The special cases of FASTQ files which would be valid as one variant, but not
another, are covered below.

Valid FASTQ
===========

The archive contains the following valid sample FASTQ input files for testing:

longreads_original_sanger.fastq
wrapping_original_sanger.fastq
illumina_full_range_original_illumina.fastq
sanger_full_range_original_sanger.fastq
solexa_full_range_original_solexa.fastq
misc_dna_original_sanger.fastq
misc_rna_original_sanger.fastq

These all have the form NAME_original_FORMAT.fastq, where NAME is a prefix for
that example, and FORMAT is one of sanger, solexa or illumina indicating which
FASTQ variant that example is using. There are three matching files called
NAME_as_FORMAT.fastq showing how the original file should be converted into
each of the three FASTQ variants. These converted files are standardised not
to use line wrapping (so each record has exactly four lines), and omit the
optional repetition of the read titles on the plus line.
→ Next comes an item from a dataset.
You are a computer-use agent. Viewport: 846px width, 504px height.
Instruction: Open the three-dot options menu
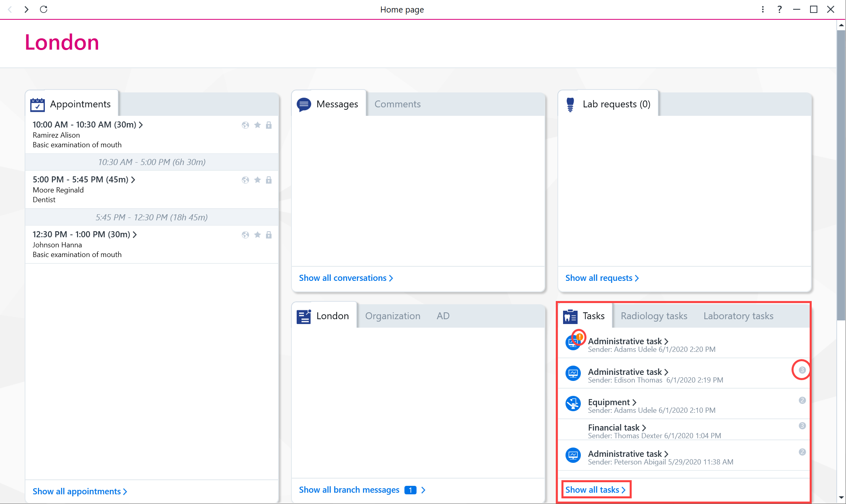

The file longreads_original_sanger.fastq is based on real Roche 454 reads from
the Sanger Institute for the the potato cyst nematodes Globodera pallida. Ten
of the reads have been presented as FASTQ records, wrapping the sequence and
the quality lines at 80 characters. This means some of the quality lines start
with "@" or "+" characters, which may cause problems with naive parsers. Also
note that the sequence is mixed case (with upper case denoting the trimmed
region), and furthermore the free format title lines are over 100 characters
and encode assorted read information (and are repeated on the "+" lines).

The wrapping_original_sanger.fastq is based on three real reads from the NCBI
Short Read Archive, but has been carefully edited to use line wrapping for the
quality lines (but not the sequence lines) such that the due to the occurrence
of "@" and "+" on alternating lines, the file may be misinterpreted by a
simplistic parser. While this is therefore a very artificial example, it
remains a valid FASTQ file, and is useful for testing purposes.
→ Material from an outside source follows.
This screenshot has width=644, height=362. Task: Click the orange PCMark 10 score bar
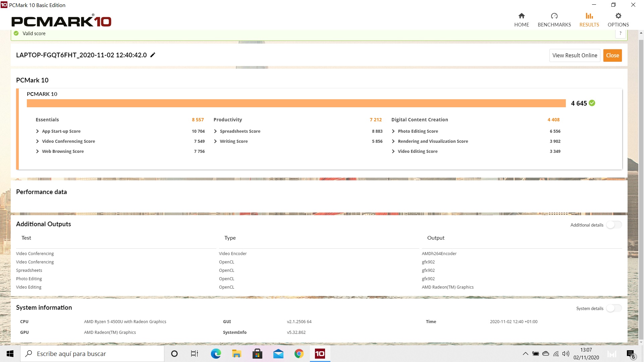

The sanger_full_range_original_sanger.fastq file uses PHRED scores from 0 to
93 inclusive, covering ASCII characters from 33 (!) to 126 (~). This means it
cannot be treated as a Solexa or Illumina 1.3+ FASTQ file, and attempting to
parse it as such should raise an error.

The solexa_full_range_original_solexa.fastq file uses Solexa scores from -5 to
62 inclusive, covering ASCII characters from 59 (;) to 126 (~). This means it
cannot be treated as a Illumina 1.3+ FASTQ file, and attempting to parse it as
such should raise an error. On the basis of the quality characters, the file
would also qualify as a valid Sanger FASTQ file.
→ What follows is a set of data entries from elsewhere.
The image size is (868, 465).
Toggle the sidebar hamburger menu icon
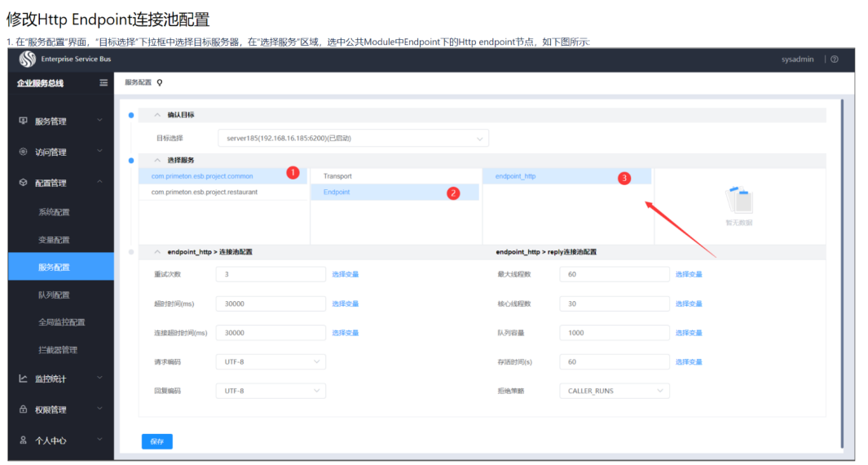pyautogui.click(x=104, y=83)
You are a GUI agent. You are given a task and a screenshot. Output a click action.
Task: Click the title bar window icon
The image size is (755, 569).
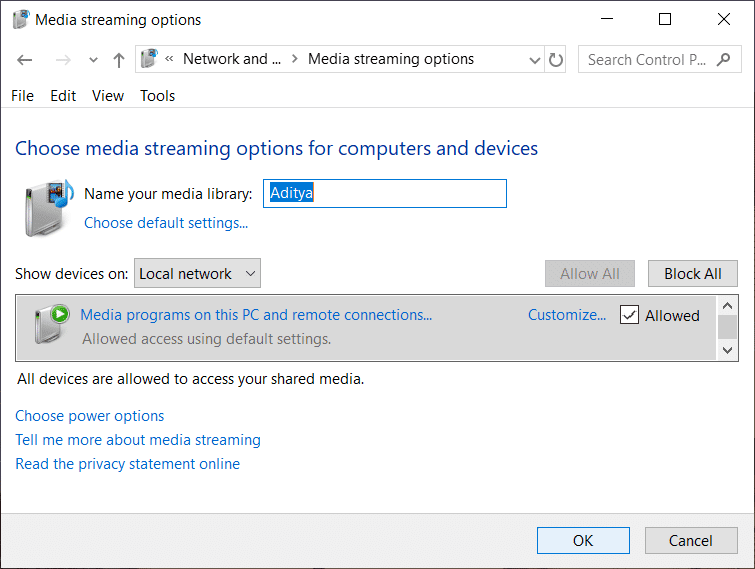[x=20, y=19]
The illumina_full_range_original_illumina.fastq file uses PHRED scores from 0
to 62 inclusive, covering ASCII characters from 64 (@) to 126 (~). On the
basis of the quality characters, the file would also qualify as a valid Sanger
or Solexa FASTQ file.

The misc_dna_original_sanger.fastq and misc_rna_original_sanger.fastq files
are artificial reads using the full range of IUPAC DNA or RNA letters,
including ambiguous character codes, and both cases.